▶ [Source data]
################

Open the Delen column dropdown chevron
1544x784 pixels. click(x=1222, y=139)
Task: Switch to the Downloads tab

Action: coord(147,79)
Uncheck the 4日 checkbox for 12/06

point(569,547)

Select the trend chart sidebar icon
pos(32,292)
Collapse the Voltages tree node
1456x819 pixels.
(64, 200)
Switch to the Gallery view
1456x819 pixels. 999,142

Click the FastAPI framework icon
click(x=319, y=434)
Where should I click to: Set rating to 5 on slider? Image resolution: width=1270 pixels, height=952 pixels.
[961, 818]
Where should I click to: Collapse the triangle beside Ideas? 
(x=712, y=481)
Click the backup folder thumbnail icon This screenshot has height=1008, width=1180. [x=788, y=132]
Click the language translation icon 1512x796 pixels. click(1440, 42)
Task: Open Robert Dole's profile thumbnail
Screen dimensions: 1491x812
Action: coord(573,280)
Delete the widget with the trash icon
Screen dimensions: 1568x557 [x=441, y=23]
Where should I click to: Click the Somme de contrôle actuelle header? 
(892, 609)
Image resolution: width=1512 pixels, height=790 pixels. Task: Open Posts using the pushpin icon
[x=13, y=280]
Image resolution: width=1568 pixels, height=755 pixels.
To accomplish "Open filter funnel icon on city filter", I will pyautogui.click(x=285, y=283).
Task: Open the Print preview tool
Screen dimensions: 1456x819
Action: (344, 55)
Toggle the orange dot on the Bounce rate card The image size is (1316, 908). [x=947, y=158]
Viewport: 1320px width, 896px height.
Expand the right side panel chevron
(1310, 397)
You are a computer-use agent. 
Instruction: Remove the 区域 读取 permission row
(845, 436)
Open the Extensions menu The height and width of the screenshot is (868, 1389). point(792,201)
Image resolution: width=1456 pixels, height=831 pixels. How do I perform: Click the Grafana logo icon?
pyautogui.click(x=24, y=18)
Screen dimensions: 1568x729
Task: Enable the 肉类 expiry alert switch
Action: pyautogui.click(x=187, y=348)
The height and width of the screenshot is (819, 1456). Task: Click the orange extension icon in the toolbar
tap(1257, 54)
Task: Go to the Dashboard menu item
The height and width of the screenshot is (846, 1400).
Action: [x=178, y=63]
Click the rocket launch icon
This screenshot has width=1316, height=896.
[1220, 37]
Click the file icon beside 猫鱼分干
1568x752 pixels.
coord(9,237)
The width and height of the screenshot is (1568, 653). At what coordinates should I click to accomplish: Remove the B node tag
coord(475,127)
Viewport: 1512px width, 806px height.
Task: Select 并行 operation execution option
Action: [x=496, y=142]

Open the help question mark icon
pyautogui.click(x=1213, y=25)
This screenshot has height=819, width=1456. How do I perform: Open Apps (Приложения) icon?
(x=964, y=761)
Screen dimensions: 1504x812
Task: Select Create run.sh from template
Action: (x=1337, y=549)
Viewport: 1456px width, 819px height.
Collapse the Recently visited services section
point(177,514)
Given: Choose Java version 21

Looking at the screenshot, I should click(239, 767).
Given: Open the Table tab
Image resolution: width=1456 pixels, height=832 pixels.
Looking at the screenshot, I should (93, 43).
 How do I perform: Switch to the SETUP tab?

################

▶ [What the exercise asks] Every line in the records that holds the word "thumbnail" should be copied into the answer.

▶ [Result]
Click the backup folder thumbnail icon This screenshot has height=1008, width=1180. [x=788, y=132]
Task: Open Robert Dole's profile thumbnail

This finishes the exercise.